TPIsgk animal bioenergetics and lysate enzyme activity

Genetic complementation with TPIK11M could indicate a previously unidentified non-isomerase function of the enzyme or it could result from a restoration of isomerase activity by a number of possible mechanisms. Thus, we examined whether TPIK11M provided genetic complementation through a restoration of enzyme isomerase activity. TPI enzyme activity was robust in both TPI+/TPI+ and TPIsgk/TPI+ lysates yet markedly reduced in TPIsgk/TPIsgk and TPIsgk/TPIJS10 animals (Fig. 3A). Most importantly, TPIsgk/TPIK11M animals exhibit levels of isomerase activity similar to TPIsgk/TPIsgk and TPIsgk/TPIJS10 animals demonstrating that the genetic complementation is independent of isomerase activity (Fig. 3A).

Fig. 3.

Fig. 3.

TPIK11M fails to rescue animal bioenergetics and TPI enzyme activity. (A) TPIsgk exhibits little activity in animal lysates. Additionally, complementing TPIsgk with TPIK11M does not rescue its activity in vivo. Inset: a comparison between TPIsgk/TPIJS10 and TPIsgk/TPIK11M lysate kinetics reveals low activity levels in both lysates (note that the units are the same but the scale has been changed). (B) TPIsgk/TPIJS10 animals and TPIsgk/TPIK11M animals both showed reduced ratios of P-arg/arginine indicating bioenergetic stress. ***P<0.001 relative to WT. Error bars indicate ± s.e.m.

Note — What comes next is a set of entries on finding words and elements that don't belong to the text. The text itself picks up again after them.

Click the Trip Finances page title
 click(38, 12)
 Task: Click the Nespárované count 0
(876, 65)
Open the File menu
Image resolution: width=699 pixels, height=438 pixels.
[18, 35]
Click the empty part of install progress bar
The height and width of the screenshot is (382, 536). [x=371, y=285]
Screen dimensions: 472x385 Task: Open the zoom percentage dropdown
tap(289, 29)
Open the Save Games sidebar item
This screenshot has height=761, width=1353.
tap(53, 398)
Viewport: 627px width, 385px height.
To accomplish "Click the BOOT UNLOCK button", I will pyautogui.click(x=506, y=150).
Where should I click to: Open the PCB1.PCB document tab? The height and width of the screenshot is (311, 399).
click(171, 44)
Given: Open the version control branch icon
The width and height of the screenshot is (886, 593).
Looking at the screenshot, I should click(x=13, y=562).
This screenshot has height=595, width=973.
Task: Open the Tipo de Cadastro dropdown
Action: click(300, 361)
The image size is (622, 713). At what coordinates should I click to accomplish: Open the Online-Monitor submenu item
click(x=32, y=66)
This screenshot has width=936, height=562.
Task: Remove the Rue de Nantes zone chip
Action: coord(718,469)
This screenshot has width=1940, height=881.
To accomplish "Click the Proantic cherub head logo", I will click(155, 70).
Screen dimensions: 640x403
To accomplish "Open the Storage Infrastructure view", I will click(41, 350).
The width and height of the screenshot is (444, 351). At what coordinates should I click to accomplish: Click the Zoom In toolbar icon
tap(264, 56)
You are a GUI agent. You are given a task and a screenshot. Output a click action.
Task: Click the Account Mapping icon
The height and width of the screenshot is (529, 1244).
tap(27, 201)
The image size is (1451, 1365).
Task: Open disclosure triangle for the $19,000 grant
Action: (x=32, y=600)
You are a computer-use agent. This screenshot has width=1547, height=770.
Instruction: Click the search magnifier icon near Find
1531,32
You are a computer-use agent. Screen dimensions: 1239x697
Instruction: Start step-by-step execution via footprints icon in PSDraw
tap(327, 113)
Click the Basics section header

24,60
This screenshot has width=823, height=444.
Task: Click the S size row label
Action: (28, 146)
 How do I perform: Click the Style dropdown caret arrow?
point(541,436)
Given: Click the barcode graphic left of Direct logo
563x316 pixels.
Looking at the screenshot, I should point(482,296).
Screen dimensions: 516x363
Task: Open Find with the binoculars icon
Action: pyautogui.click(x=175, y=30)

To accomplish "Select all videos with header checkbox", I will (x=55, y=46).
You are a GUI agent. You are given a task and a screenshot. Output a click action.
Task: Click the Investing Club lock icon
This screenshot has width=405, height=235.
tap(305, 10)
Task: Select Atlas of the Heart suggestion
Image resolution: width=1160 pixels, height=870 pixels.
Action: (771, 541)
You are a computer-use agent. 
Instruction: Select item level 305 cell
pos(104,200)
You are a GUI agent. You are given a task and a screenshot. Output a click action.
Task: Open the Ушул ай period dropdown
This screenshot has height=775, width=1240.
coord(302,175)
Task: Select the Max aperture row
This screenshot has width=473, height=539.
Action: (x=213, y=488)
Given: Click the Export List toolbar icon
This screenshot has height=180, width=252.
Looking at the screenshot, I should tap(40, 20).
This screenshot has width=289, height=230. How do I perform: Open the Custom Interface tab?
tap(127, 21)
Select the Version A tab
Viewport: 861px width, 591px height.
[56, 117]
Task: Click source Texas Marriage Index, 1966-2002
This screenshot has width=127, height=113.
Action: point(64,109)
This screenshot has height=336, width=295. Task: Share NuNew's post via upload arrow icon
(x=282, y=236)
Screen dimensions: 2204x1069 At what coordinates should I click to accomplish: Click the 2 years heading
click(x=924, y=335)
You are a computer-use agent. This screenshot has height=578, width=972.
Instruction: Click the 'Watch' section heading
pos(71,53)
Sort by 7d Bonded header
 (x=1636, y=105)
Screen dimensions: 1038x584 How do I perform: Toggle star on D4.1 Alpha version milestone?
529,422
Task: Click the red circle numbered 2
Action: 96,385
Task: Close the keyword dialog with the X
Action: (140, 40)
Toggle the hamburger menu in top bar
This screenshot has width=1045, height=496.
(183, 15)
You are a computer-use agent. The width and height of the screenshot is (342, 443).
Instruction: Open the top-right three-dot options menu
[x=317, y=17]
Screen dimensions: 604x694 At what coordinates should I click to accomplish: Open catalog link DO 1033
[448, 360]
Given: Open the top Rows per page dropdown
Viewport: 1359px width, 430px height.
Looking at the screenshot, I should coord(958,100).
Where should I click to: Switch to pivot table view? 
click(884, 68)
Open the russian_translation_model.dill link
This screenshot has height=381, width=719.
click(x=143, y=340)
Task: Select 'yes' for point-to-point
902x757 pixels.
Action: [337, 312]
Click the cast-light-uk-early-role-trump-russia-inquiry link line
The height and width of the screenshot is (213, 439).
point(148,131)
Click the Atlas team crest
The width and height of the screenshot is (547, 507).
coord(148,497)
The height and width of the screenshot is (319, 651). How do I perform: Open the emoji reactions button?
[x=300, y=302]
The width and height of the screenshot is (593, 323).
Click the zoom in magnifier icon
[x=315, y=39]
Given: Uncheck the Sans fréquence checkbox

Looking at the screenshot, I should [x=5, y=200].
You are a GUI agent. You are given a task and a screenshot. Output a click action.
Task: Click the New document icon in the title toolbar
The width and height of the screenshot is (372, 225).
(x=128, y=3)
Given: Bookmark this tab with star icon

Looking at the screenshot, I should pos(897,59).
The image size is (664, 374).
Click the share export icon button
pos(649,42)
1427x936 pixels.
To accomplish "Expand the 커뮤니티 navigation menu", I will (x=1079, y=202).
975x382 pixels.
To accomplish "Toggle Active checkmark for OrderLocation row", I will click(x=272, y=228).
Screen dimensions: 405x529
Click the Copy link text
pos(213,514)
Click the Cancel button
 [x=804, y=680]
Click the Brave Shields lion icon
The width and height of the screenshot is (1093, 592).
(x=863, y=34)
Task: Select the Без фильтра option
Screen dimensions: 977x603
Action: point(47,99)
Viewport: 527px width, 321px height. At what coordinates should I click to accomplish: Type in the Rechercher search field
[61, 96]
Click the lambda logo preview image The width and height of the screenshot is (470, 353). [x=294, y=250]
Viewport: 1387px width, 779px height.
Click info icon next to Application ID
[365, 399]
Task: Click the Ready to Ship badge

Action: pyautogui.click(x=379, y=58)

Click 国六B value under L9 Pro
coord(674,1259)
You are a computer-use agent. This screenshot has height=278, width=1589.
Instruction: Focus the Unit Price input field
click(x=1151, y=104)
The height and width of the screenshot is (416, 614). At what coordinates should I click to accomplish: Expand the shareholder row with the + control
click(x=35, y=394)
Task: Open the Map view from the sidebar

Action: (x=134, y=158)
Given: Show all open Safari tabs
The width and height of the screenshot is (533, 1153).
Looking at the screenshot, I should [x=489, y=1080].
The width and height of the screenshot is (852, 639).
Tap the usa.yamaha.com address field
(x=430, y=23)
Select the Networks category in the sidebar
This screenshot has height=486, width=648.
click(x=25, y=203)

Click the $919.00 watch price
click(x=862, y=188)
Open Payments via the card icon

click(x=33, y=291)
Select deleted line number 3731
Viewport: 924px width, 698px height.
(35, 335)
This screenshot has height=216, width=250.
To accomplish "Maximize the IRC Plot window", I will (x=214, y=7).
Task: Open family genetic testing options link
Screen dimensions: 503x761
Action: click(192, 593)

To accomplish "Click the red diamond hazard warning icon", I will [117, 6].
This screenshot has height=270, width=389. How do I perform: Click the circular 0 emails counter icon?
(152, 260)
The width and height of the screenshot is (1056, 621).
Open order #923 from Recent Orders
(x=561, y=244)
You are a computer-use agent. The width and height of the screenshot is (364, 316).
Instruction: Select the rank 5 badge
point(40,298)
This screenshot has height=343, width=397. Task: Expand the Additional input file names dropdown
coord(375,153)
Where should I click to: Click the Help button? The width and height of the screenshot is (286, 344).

The dramatic reduction in lysate isomerase activity suggested that pathogenesis of TPIsgk neurological phenotypes could be unrelated to animal metabolic stress. Previous studies measuring ATP levels in this same mutant have failed to detect a significant change (Gnerer et al., 2006). To further evaluate the relationship between metabolism and TPI deficiency behavioral and longevity phenotypes we measured phosphorylated arginine [P-arg] to arginine [arg] concentration ratios as previously described (Viant et al., 2001), as this is an extremely sensitive assay of Drosophila bioenergetic status (Celotto et al., 2011). [P-arg]/[arg] ratios in TPIsgk mutant animals were depressed compared to wild type, consistent with a strong loss-of-function mutation in glycolysis (Fig. 3B). This represents a reduction in the available pool of [P-arg] normalized to the total [arg] available, and suggests that the animals are utilizing this pool at a higher rate to buffer their ATP levels, similar to how mammals utilize phosphocreatine (Celotto et al., 2011). Importantly, TPIsgk/TPIK11M animals exhibiting low levels of catalytic activity also showed a similar depression in their [P-arg]/[arg] ratios compared to wild type animals (Fig. 3B). These data corroborate the lysate catalysis results and collectively indicate that TPIK11M complements TPIsgk phenotypes by a mechanism independent of the well-established role of TPI in cellular bioenergetics, and may provide an explanation as to the absence of an association between enzyme catalysis and neurological complications in human patients.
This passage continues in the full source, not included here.